▸ Exercise objective:
Across the data below, state how many lines hold "agent", and reply with nothing but that number.

▸ Records provided:
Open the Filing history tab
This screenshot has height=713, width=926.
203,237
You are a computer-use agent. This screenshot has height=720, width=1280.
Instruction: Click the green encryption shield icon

...

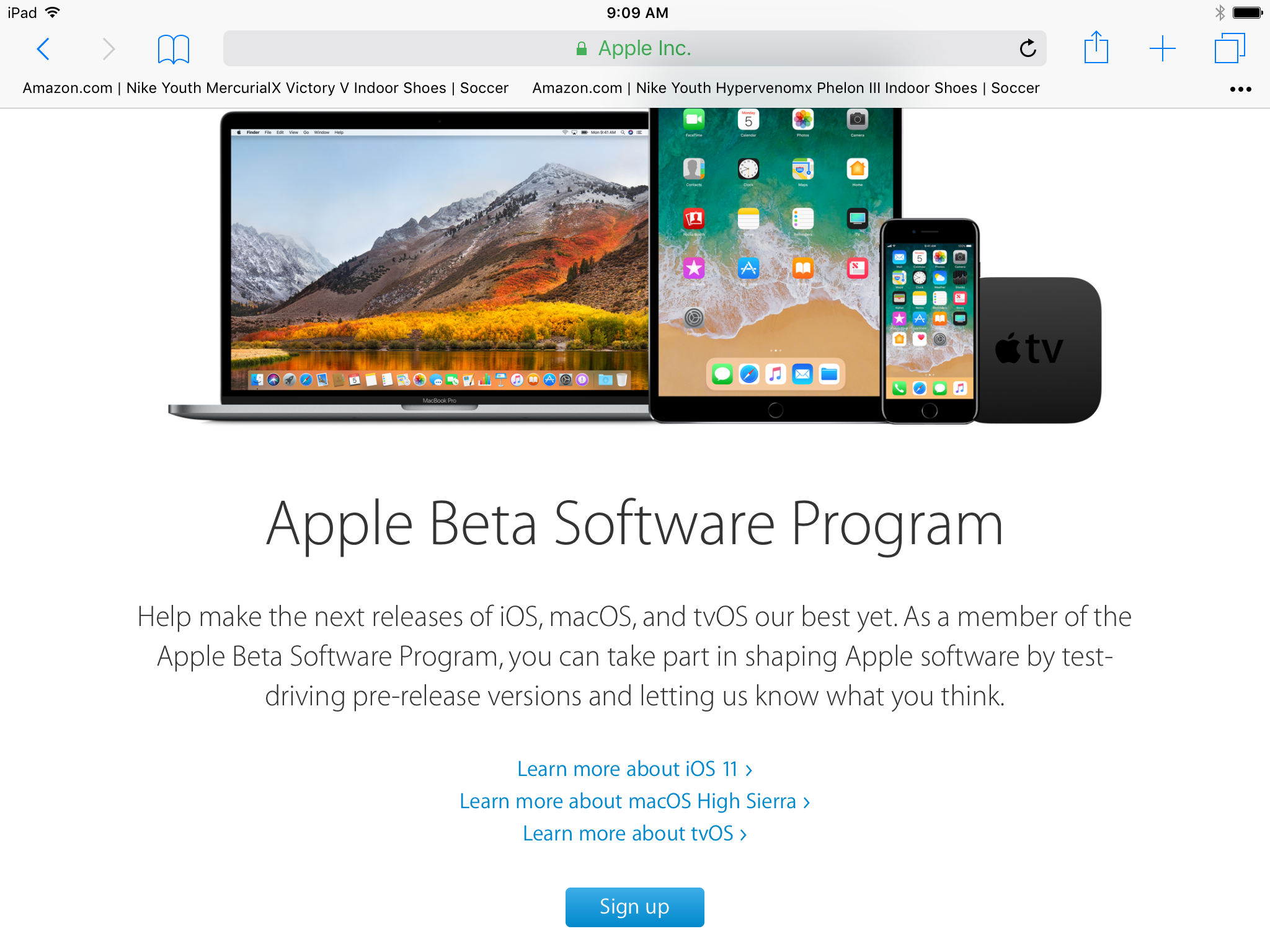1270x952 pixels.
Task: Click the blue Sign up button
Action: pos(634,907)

* * *

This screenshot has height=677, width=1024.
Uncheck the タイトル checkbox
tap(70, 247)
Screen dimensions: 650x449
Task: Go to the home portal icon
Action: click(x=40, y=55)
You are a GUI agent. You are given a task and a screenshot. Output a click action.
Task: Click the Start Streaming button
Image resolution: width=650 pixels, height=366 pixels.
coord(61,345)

▸ Written solution:
2